An old joke encapsulates the problem. A drunkard is looking for his lost car keys at night under a lamppost. A passer-by offers to help and asks exactly where he lost them. “Over there,” he replies, pointing off into the darkness. “But then, why are you looking for them here?” says the puzzled samaritan. The drunkard explains, “Because the light’s better here.”
If the only kind of research we do is based on what we already know, we are looking where we already have light. If it turns out that’s where the keys are, fine. But we usually aren’t sure where the keys are, so we also need to go looking into the darkness. “Basic research” is the light that shines in that dark.
"The greatest reassurance we can offer people with life-threatening or crippling illnesses is that we are leaving no stone unturned in our efforts to find them a treatment."
Now, I realize that basing support for all forms of research on a joke may not be the most politically astute of ideas— although I bet it would be a pretty good tactic if you have to explain biomedical research to a gathering of laypeople. Besides, in this age of 10-second sound bites, we need something more immediately memorable and digestible. But, the metaphor of hunting for what is lost provides the answer.
The greatest reassurance we can offer people with life-threatening or crippling illnesses is that we are leaving no stone unturned in our efforts to find them a treatment. If we only do research that applies discoveries we already have made, we are only looking under stones that have already been turned. That we must do, but if it’s all we do, it’s not enough. We also need to turn over new stones, because we have no idea where the answers lie. I think anyone can understand that and appreciate it. This metaphor makes clear the value, and continuity, of all forms of scientific research.

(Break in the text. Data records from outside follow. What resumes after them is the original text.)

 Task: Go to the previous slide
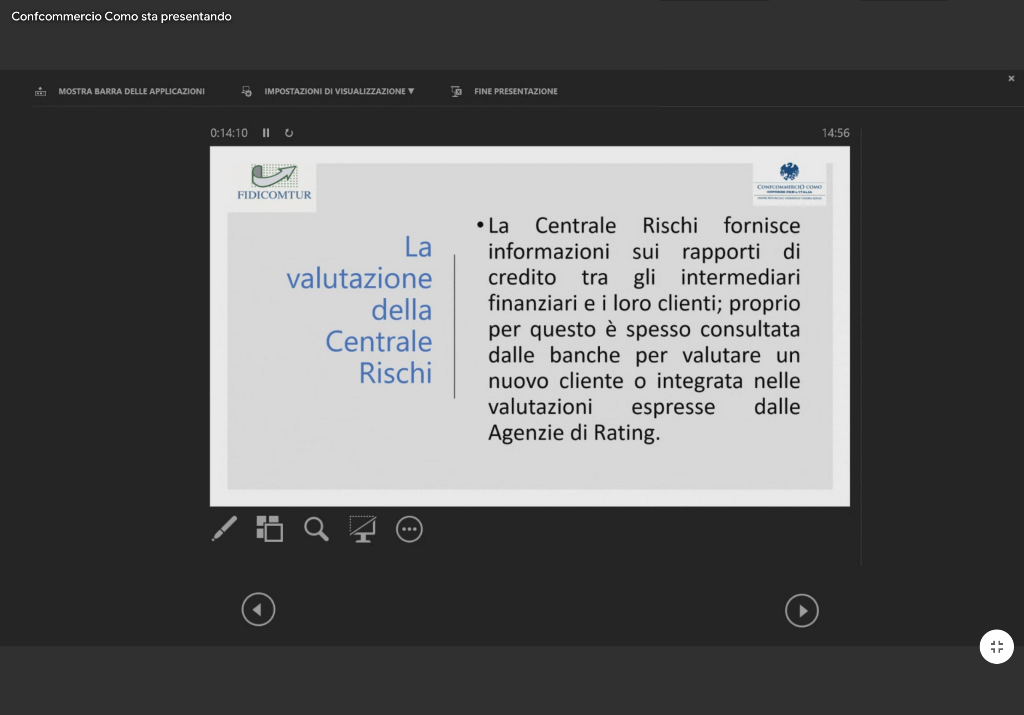258,609
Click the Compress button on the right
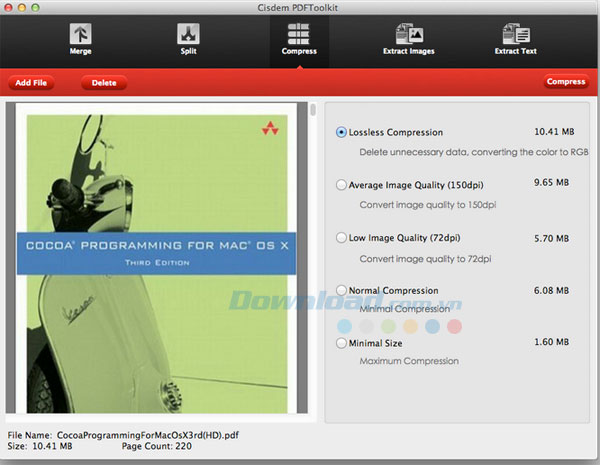 point(566,82)
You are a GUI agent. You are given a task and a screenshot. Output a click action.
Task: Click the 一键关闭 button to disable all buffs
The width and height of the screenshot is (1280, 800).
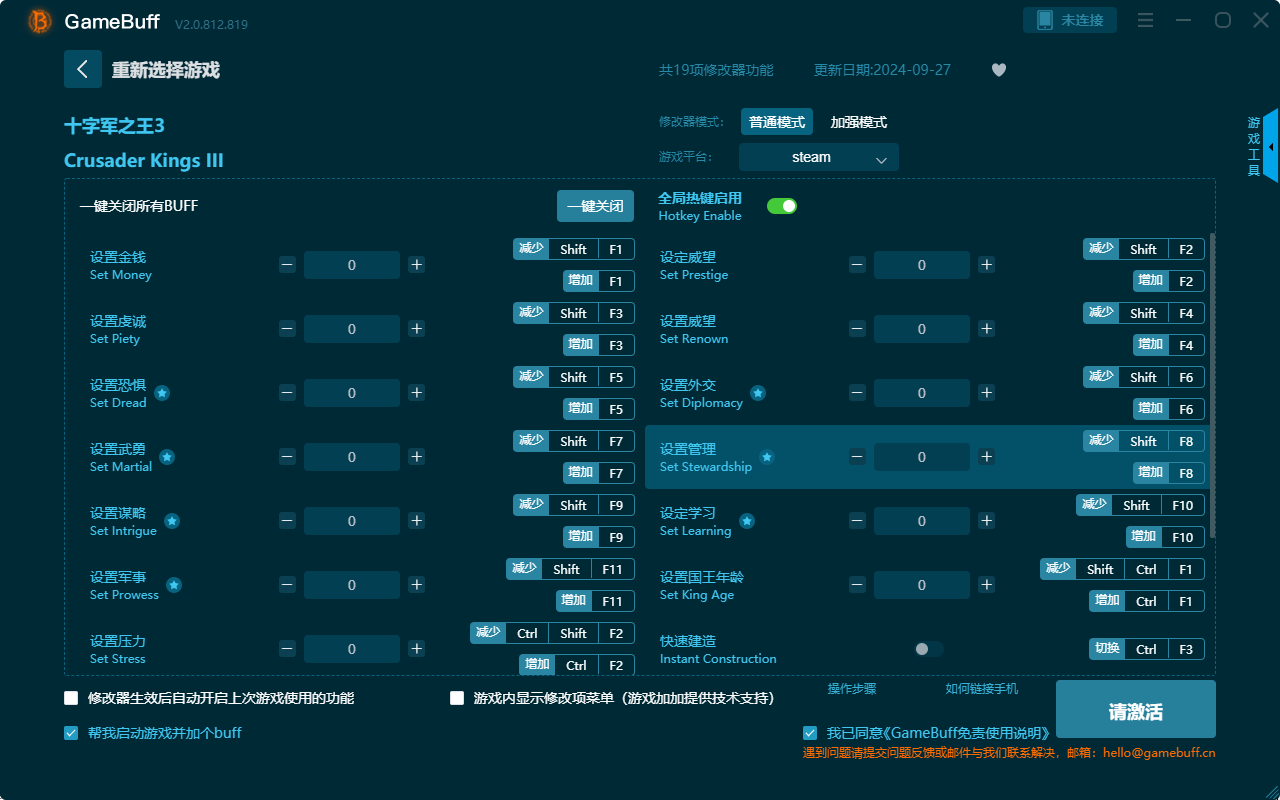(596, 205)
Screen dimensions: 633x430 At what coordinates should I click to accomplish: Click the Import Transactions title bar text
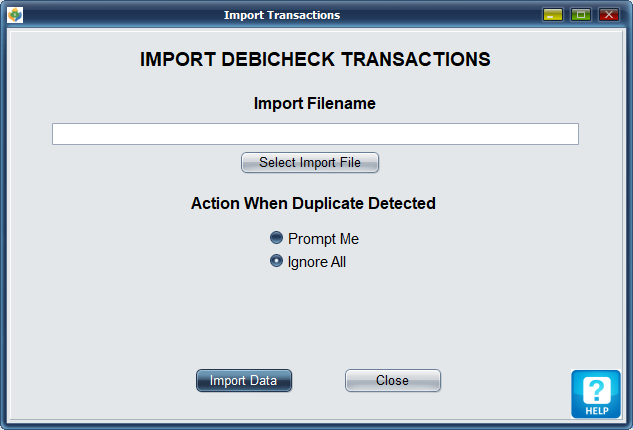(282, 15)
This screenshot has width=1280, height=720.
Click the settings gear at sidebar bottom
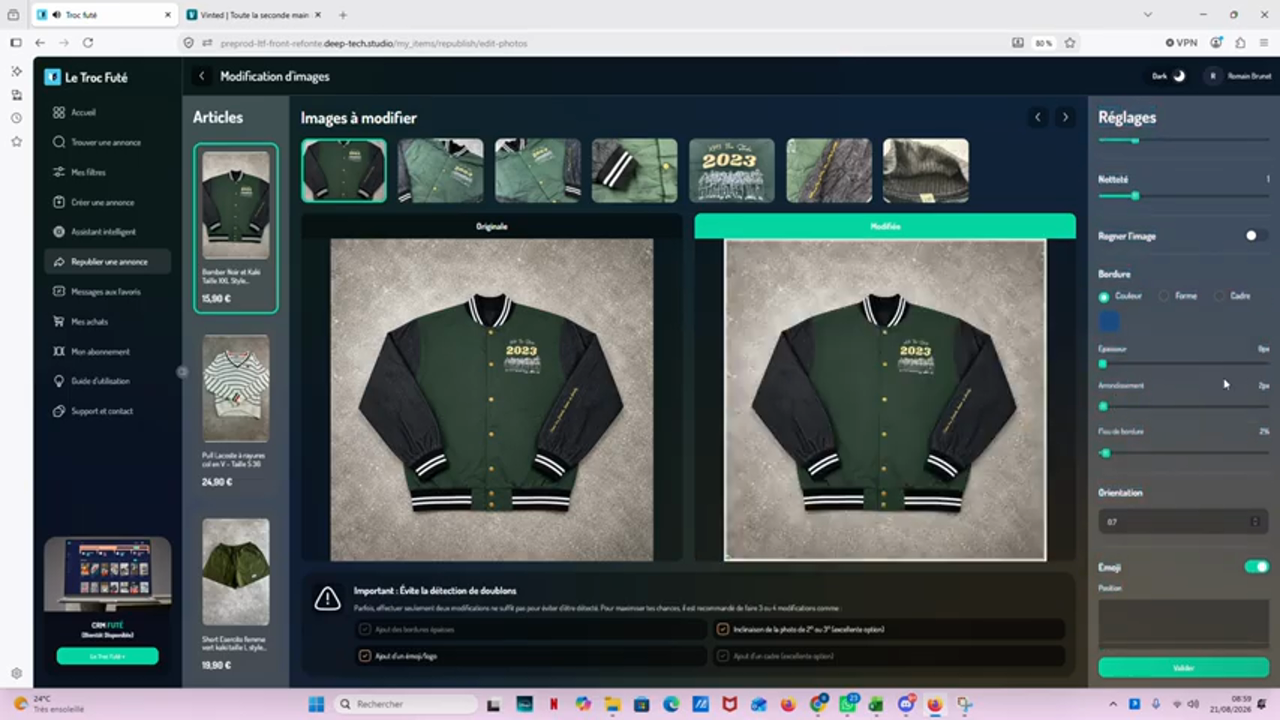pyautogui.click(x=16, y=673)
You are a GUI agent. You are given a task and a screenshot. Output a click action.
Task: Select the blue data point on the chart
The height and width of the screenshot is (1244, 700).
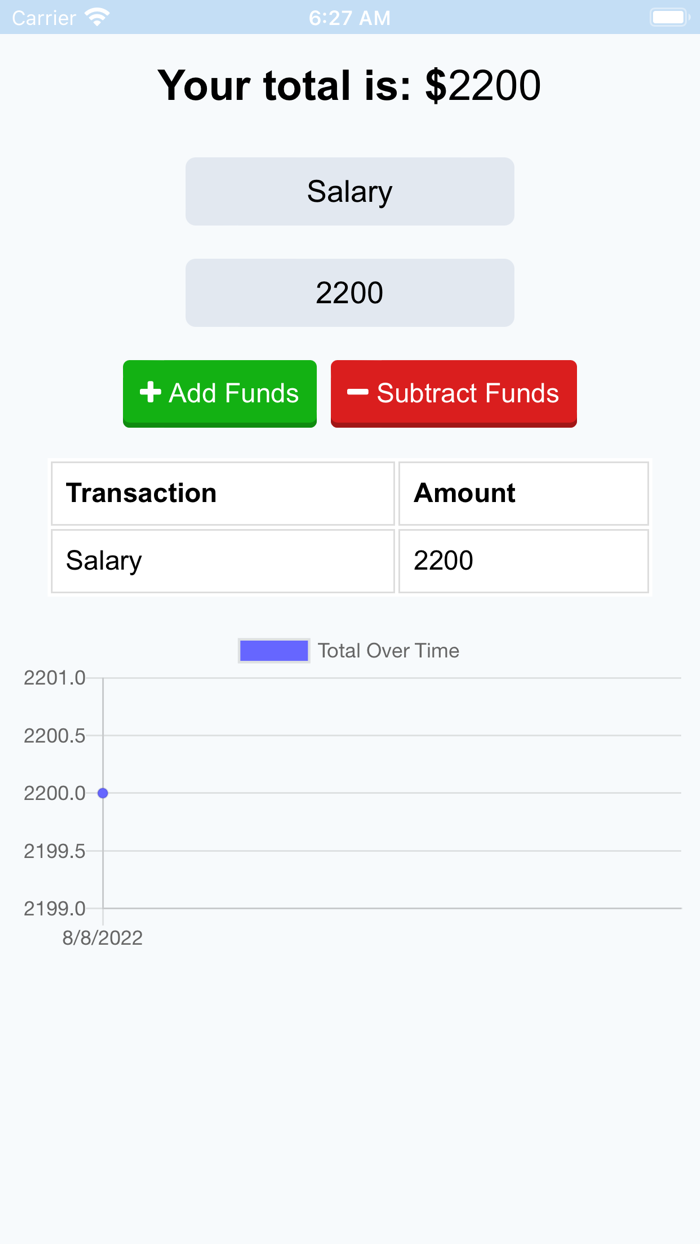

And it allows us to discard the “basic” and “translational” dichotomy once and for all.
When I go onto the NIH Web site, which includes the National Institute of General Medical Sciences (that’s “Basic Sciences,” in fact), I notice that this gigantic human endeavor has no motto. (It says “The Nation’s Medical Research Agency” as a subtitle, but any marketing expert would turn his or her nose up at such a dull and unmemorable phrase.) I think it needs one. It should be something that any layperson can immediately grasp, something that speaks to the dedication, commitment, passion and effort of biomedical scientists to do everything in our power to better their lives. It should be not just NIH’s motto, but our motto as well. What could be better than “No Stone Unturned.”
1. Gapstur, S. M., and Thun, M. J. (2010) Progress in the War on Cancer. JAMA 303, 1084–1085.
2. Elkin, E. B., and Bach, P. B. (2010) Cancer’s Next Frontier: Addressing High and Increasing Costs. JAMA 303, 1086–1087.
3. Niederhuber, J. E. (2010) Translating Discovery to Patient Care. JAMA 303, 1088–1089.